_Sezione del documento:_
------------------------------------------------------------

Il sistema difensivo
Il castello e la cittadella erano dotati di un sistema difensivo che prevedeva un primo complesso, costituito da spesse mura e da quattro torri per fronteggiare un eventuale attacco: la Torre della Piazza, distrutta nel XVII secolo; la Torre delle Campane, oggi divenuta Torre campanaria del Duomo di Caccamo; la Torre di Byrsarone, collegata al castello da un passaggio segreto; infine la Torre che oggi funge da torre campanaria della chiesa di Santa Annunziata. Una seconda fila di mura costituiva la cinta difensiva interna, dalle quali spiccavano tre torri: la Torre Maestra, la più grande, ma andata distrutta nel 1823 a causa di un terremoto; la Torre Gibellina; e la Torre della Fossa. Il castello non fu mai espugnato.


IL CASTELLO DI CARINI


L’affascinante complesso del Castello di Carini si deve alla volontà di Rodolfo Bonello, fedele condottiere del Conte Ruggero che alla fine del XI secolo decise di realizzare una imponente costruzione difensiva nel sito in cui precedentemente sorgeva un avamposto arabo. Nel 1283 il Castello diviene proprietà della famiglia Abate, che ne fa una un’elegante dimora residenziale. A queste opere seguirono massicci cambiamenti durante la prima parte della reggenza della dinastia La Grua-Talamanca, progettati dai migliori architetti siciliani dell’epoca. Le imponenti mura della parte frontale, aperte da un ingresso ad arco, risalgono all’XI secolo: entrati all’intero si apre un ampio cortile su cui prospetta la facciata interna, in passato intonacata. Al pian terreno si susseguono quattro portali, tutti sormontati da diversi stemmi, come l’emblema araldico della gru, uccello simbolo della famiglia La Grua, o le zolle di terra a simboleggiare la dinastia dei Chiaramonte. 

All’interno un grande salone, una volta aperto all’esterno tramite tre finestre e con colonna centrale, e nella parte est del complesso un lavatoio ed una cappella affrescata, in cui è presente una statua marmorea della Madonna di Trapani. Tramite uno scalone, si giunge al piano superiore, dove un portale in marmo reca un scritta, riferita ai lavori di ristrutturazione del Quattrocento. Qui si trova il Salone delle feste, in cui spicca lo stemma dei La Grua nel soffitto, in parte originale dell’epoca, con una scritta latina e una figura leonina, a simboleggiare la dinastia dei Lanza. Tramite diverse scale si giunge alle cucine e ai piani superiori ed infine alla torre del Castello, dove grazie a un balconcino di recente fattura si può ammirare il paesaggio tutto intorno la città di Carini.

------------------------------------------------------------

_Esercizio assegnato A:_ Secondo il testo sui castelli, in che anno e per quale causa andò distrutta la Torre Maestra?
_Esercizio assegnato B:_ Continua il testo sui castelli dopo la sua ultima frase.
Le voci non hanno alcun legame con il testo sui castelli.

------------------------------------------------------------

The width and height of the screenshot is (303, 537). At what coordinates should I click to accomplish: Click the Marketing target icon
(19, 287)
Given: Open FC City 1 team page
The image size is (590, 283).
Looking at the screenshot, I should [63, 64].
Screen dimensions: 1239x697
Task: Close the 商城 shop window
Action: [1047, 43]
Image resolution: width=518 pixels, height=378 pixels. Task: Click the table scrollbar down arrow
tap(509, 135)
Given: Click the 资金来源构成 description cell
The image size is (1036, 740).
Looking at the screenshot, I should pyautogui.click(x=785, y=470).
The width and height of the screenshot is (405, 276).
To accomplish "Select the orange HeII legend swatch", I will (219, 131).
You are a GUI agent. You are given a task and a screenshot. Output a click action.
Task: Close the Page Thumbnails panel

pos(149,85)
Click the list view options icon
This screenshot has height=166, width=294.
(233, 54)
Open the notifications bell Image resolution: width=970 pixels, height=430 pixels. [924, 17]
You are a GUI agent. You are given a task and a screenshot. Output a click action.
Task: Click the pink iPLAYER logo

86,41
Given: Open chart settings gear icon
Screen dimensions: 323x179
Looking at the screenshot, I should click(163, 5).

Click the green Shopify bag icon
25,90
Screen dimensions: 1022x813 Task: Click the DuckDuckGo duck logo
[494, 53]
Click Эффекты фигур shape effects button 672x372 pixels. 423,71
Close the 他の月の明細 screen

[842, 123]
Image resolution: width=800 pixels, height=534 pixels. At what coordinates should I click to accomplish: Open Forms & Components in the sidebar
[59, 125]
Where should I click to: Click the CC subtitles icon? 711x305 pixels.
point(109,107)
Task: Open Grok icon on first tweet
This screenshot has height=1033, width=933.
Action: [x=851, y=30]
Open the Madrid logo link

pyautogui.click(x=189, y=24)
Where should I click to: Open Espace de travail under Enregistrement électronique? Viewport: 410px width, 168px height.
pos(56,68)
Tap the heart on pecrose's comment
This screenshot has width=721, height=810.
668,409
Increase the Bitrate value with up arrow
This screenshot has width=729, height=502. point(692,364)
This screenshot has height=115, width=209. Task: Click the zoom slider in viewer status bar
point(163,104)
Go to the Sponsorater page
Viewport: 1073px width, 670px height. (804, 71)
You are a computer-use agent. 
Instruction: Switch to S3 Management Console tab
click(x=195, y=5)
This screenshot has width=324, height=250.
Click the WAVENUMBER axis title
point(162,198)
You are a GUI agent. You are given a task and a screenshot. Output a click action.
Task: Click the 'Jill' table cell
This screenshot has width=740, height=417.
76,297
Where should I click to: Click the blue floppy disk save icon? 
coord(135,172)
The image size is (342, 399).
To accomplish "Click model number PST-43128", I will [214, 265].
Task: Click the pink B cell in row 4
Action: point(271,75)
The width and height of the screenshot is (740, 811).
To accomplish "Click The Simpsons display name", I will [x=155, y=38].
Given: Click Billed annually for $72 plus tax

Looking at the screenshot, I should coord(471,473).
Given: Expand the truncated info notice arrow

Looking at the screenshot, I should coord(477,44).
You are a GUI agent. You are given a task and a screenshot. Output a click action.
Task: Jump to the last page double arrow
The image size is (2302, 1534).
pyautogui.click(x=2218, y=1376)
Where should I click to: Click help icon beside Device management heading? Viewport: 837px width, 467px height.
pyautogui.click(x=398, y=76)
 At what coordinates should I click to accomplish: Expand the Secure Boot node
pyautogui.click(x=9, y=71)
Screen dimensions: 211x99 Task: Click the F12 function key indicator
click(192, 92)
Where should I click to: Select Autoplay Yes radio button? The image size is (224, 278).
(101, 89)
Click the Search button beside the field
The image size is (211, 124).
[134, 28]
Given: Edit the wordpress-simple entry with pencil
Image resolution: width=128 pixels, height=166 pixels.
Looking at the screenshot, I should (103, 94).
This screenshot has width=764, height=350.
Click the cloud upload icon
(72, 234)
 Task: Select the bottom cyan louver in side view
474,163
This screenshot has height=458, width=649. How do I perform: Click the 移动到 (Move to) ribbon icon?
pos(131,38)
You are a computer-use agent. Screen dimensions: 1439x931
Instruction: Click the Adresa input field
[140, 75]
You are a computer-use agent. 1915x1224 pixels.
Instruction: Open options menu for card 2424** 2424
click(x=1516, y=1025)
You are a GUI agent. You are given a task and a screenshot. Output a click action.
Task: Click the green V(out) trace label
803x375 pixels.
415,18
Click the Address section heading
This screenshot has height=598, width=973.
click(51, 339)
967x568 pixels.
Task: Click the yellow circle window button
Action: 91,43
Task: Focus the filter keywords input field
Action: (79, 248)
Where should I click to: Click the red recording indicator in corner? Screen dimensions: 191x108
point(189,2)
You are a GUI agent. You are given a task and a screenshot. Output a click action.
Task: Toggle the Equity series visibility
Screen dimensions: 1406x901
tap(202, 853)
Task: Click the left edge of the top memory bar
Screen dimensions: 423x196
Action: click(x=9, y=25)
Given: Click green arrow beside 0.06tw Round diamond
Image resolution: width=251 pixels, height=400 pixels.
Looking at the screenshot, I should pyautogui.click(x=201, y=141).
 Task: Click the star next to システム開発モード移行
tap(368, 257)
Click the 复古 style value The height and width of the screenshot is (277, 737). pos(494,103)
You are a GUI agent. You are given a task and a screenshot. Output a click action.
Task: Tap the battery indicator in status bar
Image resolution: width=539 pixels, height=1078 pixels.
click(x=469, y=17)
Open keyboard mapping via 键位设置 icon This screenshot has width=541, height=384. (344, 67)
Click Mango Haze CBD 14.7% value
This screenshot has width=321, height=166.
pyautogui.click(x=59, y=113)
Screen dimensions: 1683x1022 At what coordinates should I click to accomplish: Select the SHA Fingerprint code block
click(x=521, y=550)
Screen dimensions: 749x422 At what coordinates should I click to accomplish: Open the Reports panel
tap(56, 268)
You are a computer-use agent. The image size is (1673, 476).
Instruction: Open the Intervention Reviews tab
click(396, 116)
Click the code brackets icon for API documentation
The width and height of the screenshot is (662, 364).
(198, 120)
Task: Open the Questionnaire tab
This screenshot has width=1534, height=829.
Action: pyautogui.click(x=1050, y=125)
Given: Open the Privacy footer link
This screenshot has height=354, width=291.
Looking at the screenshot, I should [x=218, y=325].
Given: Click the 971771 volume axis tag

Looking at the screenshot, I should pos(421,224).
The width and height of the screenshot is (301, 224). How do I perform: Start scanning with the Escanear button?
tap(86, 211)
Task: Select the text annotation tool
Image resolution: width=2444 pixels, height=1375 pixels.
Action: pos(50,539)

------------------------------------------------------------

_Risultato A:_ Nel 1823, a causa di un terremoto.

_Risultato B:_
La storia di Carini
La città di Carini fu conosciuta nell’antichità con il nome di Hyccara, dinamico centro marittimo già durante il periodo fenicio. Venne distrutta da truppe ateniesi giunte in Sicilia a supporto di Segesta e Selinunte nel 415 a.C. e riedificata per scopi difensivi lontana dal mare. Carini ritorna a splendere durante il periodo arabo, grazie alla grande maestria dei conquistatori nella coltivazione dei fertili campi. Dopo la conquista normanna, la baronia di Carini venne affidata a Rodolfo Bonello, al quale si deve la costruzione del castello-fortezza di Carini. Dal 1397 al XIX secolo l’intero feudo fu di proprietà della dinastia La Grua-Talamanca, formatasi grazie al matrimonio combinato tra Ilaria e Gilberto. L’intero periodo medievale fu un periodo di relativo benessere per la popolazione di Carini, grazie anche all’influenza positiva derivante dalla vicinanza con Palermo. La città di Carini si distinse inoltre per essere stato centro di fermento durante tutto il Risorgimento, e testa di ponte delle truppe garibaldine prima della conquista di Palermo.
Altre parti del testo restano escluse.